Patient: As used herein, the term “patient” refers to a organism who is suffering from or susceptible to a disease, disorder or condition and/or who will receive administration of a diagnostic, prophylactic, and/or therapeutic regimen. In many embodiments, a patient displays one or more symptoms of a disease, disorder or condition. In some embodiments, a patient has been diagnosed with one or more diseases, disorders or conditions. In some embodiments, the disorder or condition is or includes cancer, or presence of one or more tumors. In some embodiments, a patient is receiving or has received certain therapy to diagnose, prevent (i.e., delay onset and/or frequency of one or more symptoms of) and/or to treat a disease, disorder, or condition.

Peptide: The term “peptide” as used herein refers to a polypeptide that is typically relatively short, for example having a length of less than about 100 amino acids, less than about 50 amino acids, less than 20 amino acids, or less than 10 amino acids.

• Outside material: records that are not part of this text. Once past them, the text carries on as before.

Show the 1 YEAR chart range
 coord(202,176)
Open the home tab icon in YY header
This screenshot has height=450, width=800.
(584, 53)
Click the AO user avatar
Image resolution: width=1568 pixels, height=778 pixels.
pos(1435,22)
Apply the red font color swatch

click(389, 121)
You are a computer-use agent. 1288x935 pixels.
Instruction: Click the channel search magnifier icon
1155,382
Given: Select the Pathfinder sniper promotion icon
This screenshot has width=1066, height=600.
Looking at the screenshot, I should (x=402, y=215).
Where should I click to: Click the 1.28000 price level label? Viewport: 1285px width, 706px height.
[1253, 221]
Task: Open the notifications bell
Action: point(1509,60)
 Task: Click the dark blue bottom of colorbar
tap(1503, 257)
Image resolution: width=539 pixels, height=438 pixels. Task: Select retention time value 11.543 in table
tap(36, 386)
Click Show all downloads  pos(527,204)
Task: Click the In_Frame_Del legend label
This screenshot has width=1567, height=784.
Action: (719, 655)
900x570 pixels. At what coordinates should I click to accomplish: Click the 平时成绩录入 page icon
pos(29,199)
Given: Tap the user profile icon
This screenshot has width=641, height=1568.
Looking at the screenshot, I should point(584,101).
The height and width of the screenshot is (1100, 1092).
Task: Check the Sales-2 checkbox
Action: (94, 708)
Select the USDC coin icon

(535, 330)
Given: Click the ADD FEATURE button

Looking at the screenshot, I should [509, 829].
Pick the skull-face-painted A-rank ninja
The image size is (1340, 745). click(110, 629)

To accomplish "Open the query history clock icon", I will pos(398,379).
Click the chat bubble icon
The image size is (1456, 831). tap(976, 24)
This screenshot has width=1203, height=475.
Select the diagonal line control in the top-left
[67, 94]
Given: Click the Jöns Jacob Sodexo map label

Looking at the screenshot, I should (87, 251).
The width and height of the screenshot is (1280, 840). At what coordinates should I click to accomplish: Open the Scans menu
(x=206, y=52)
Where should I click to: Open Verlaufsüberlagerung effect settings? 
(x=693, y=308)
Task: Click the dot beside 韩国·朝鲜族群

Pharmaceutically acceptable: The term “pharmaceutically acceptable” as used herein, refers to substances that, within the scope of sound medical judgment, are suitable for use in contact with the tissues of human beings and animals without excessive toxicity, irritation, allergic response, or other problem or complication, commensurate with a reasonable benefit/risk ratio.

Protein: As used herein, the term “protein”, refers to a polypeptide (i.e., a string of at least two amino acids linked to one another by peptide bonds). Proteins may include moieties other than amino acids (e.g., may be glycoproteins, proteoglycans, etc.) and/or may be otherwise processed or modified. Those of ordinary skill in the art will appreciate that a “protein” can be a complete polypeptide chain as produced by a cell (with or without a signal sequence), or can be a portion thereof. Those of ordinary skill will appreciate that a protein can sometimes include more than one polypeptide chain, for example linked by one or more disulfide bonds or associated by other means. Polypeptides may contain L-amino acids, D-amino acids, or both and may contain any of a variety of amino acid modifications or analogs known in the art. Useful modifications include, e.g., terminal acetylation, amidation, methylation, etc. In some embodiments, proteins may comprise natural amino acids, non-natural amino acids, synthetic amino acids, and combinations thereof.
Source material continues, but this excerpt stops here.